§ Required task
Rewrite all of the rows below, substituting "How can I carry out" for every occurrence of "How do I perform" and keeping everything else unchanged.

Extracted records:
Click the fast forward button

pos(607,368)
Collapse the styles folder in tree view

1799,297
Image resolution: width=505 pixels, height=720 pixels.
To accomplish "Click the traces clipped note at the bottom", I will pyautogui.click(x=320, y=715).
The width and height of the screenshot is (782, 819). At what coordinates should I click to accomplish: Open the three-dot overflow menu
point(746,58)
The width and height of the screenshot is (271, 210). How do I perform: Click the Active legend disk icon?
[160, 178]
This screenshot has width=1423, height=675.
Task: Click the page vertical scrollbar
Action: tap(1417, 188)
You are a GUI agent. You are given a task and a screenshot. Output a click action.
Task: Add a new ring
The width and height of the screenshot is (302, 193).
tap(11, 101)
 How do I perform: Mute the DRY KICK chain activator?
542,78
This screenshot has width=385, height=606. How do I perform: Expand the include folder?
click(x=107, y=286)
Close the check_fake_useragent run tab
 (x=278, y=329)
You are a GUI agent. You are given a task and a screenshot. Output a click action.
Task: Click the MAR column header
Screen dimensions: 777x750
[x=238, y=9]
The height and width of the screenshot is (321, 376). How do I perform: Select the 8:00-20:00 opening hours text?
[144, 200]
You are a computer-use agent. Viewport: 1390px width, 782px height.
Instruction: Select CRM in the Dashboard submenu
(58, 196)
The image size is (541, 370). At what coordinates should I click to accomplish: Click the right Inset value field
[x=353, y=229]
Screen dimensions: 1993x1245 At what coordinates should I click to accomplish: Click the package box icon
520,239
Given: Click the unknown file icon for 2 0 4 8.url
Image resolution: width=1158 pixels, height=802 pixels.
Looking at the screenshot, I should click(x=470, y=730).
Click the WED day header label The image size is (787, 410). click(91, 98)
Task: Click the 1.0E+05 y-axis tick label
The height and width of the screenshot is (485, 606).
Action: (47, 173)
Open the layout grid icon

§ Exercise output
Click the fast forward button

pos(607,368)
Collapse the styles folder in tree view

1799,297
Image resolution: width=505 pixels, height=720 pixels.
To accomplish "Click the traces clipped note at the bottom", I will pyautogui.click(x=320, y=715).
The width and height of the screenshot is (782, 819). At what coordinates should I click to accomplish: Open the three-dot overflow menu
point(746,58)
The width and height of the screenshot is (271, 210). How can I carry out: Click the Active legend disk icon?
[160, 178]
This screenshot has width=1423, height=675.
Task: Click the page vertical scrollbar
Action: tap(1417, 188)
You are a GUI agent. You are given a task and a screenshot. Output a click action.
Task: Add a new ring
The width and height of the screenshot is (302, 193).
tap(11, 101)
 How can I carry out: Mute the DRY KICK chain activator?
542,78
This screenshot has width=385, height=606. How can I carry out: Expand the include folder?
click(x=107, y=286)
Close the check_fake_useragent run tab
 (x=278, y=329)
You are a GUI agent. You are given a task and a screenshot. Output a click action.
Task: Click the MAR column header
Screen dimensions: 777x750
[x=238, y=9]
The height and width of the screenshot is (321, 376). How can I carry out: Select the 8:00-20:00 opening hours text?
[144, 200]
You are a computer-use agent. Viewport: 1390px width, 782px height.
Instruction: Select CRM in the Dashboard submenu
(58, 196)
The image size is (541, 370). At what coordinates should I click to accomplish: Click the right Inset value field
[x=353, y=229]
Screen dimensions: 1993x1245 At what coordinates should I click to accomplish: Click the package box icon
520,239
Given: Click the unknown file icon for 2 0 4 8.url
Image resolution: width=1158 pixels, height=802 pixels.
Looking at the screenshot, I should click(x=470, y=730).
Click the WED day header label The image size is (787, 410). click(91, 98)
Task: Click the 1.0E+05 y-axis tick label
The height and width of the screenshot is (485, 606).
Action: (47, 173)
Open the layout grid icon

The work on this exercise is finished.